Melloni, ingegnere chimico, nel mese di marzo si era ammalato di Covid 19 ed è stato ricorverato all’ospedale Sacco di Milano per diversi giorni. Sportivamente non è uno qualunque, tesserato per il Cus Propatria MIlano, è arrivato 7° a fine febbraio ai Campionati Italiani Assoluti di Ancona, sarebbe dovuto andare in Kenya per un periodo di altura prima di partecipare agli italiani di cross del 15 marzo poi annullati.
Edoardo è anche il figlio della nota giornalista Rai Tiziana Ferrario.
Questo il suo post odierno. Lui che ha vissuto in prima persona il coronavirus si schiera contro una delle normative di questi giorni che vietano lo sport:
“Tra i quattro punti del più recente DPCM del 1 aprile 2020 ne è stato scritto uno dedicato esclusivamente agli atleti (sottolineo, uno su quattro).
Il Consiglio dei Ministri si è preoccupato che venisse preclusa la pratica sportiva presso gli impianti da parte degli atleti professionisti e non.
Fermo restando che ognuno debba fare la propria parte durante una crisi come quella che stiamo vivendo, continuo ad avere dubbi in merito ad un approccio comunicativo che cerca in maniera sempre più insistente di creare un nemico che non esiste: lo sportivo.
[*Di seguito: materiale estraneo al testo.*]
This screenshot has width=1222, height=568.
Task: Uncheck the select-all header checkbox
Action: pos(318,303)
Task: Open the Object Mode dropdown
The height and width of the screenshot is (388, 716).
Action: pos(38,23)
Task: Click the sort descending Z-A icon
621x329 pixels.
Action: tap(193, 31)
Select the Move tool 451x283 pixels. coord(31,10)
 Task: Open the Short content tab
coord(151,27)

Si pensi anche ad uno dei manifesti di Cagliari che recita “Quando hanno portato mia madre in ospedale, ho capito che dovevo rinunciare alla corsa”. Tra le altre cose, il motivo per il quale sia stato scritto “alla corsa” e non “allo sport” in maniera più generica mi è ancora oscuro.
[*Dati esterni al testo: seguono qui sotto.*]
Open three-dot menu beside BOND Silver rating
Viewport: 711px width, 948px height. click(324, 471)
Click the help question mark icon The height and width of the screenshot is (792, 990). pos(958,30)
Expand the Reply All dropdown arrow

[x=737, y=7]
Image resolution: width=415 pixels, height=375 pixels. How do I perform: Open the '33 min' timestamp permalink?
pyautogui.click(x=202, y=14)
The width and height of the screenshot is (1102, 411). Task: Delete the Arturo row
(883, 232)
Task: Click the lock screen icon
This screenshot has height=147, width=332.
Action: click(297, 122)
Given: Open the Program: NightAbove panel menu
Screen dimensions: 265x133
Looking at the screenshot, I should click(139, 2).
Tornando al DPCM 01/04/2020, mi chiedo quante persone siano coinvolte dal punto 2. Quanti atleti, professionisti e non, erano ancora in grado o avevano ancora la motivazione per svolgere le proprie sedute di allenamento, considerata anche la cancellazione dei Giochi Olimpici di Tokyo 2020? Quanti erano gli impianti sportivi ancora aperti sul territorio nazionale? Uno dei quattro punti del DPCM è stato scritto esclusivamente per fermare l’ultima manciata di atleti superstiti che ancora si allenavano? E quanto efficace sarà questa misura ai fini del contenimento dell’epidemia in un territorio che conta più di 60 milioni di persone?
Allo scopo di limitare l’epidemia, non sarebbe forse stata più efficace l’introduzione di una misura che limitasse le uscite settimanali verso supermercati o tabaccherie in funzione dell’iniziale del proprio cognome, come fatto per il ritiro delle pensioni presso gli uffici postali?
Mi sorge il dubbio che le misure introdotte dal DPCM (e quelle NON introdotte) stiano iniziando una pericolosa ricerca del punto ottimale tra “consenso della popolazione” ed “effettiva efficacia della misura”.